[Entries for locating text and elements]
··········
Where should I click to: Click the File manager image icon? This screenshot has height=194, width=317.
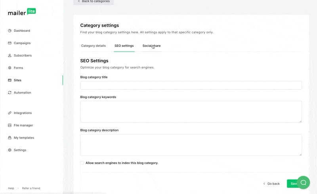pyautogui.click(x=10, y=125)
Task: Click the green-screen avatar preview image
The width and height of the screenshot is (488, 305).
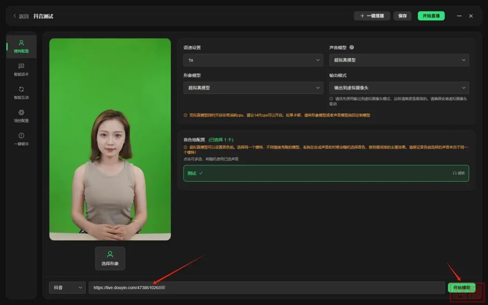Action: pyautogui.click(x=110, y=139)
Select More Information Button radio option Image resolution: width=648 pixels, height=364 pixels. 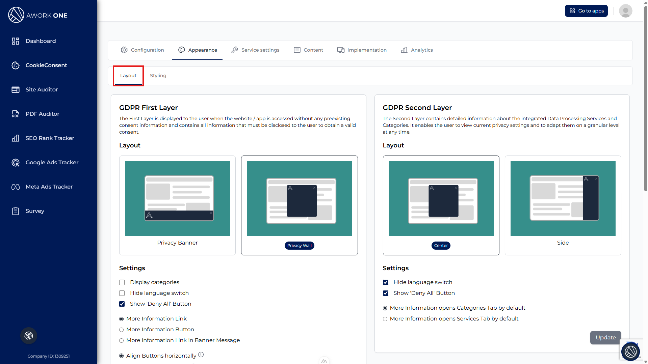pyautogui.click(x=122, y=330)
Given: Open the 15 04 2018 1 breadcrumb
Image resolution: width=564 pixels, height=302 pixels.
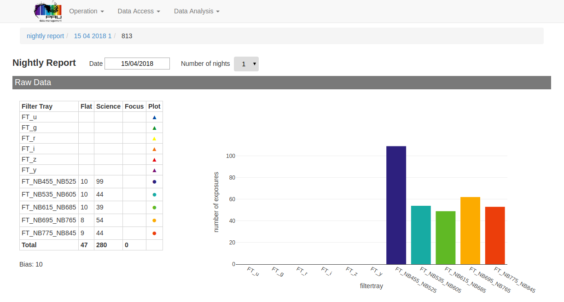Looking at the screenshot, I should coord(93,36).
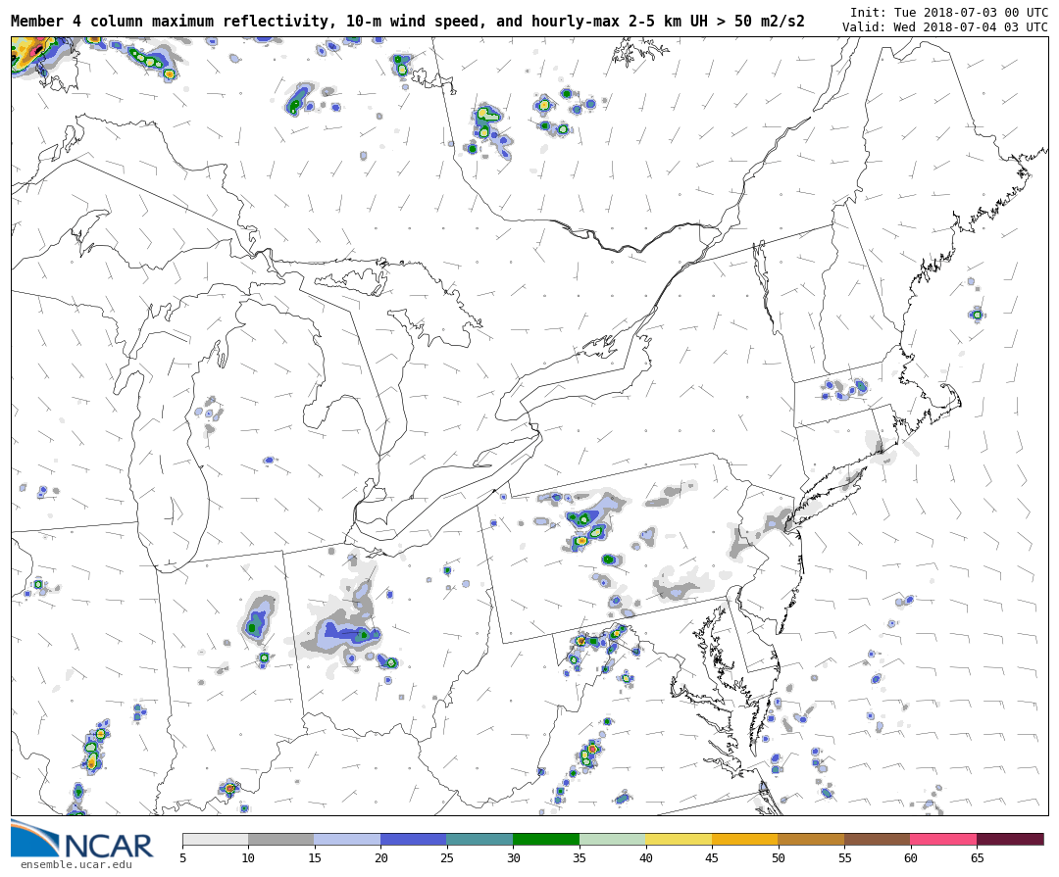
··········
▶ **Required task**
Render the data from the line containing "Given: Open the 15 04 2018 1 breadcrumb" through the end of the data as a Markdown table with the columns "Row" and "Text", one line per row, skipping blank lines. Leave the pictures out.

▶ **Written answer**
| Row | Text |
|---|---|
| 1 | Given: Open the 15 04 2018 1 breadcrumb |
| 2 | Image resolution: width=564 pixels, height=302 pixels. |
| 3 | Looking at the screenshot, I should coord(93,36). |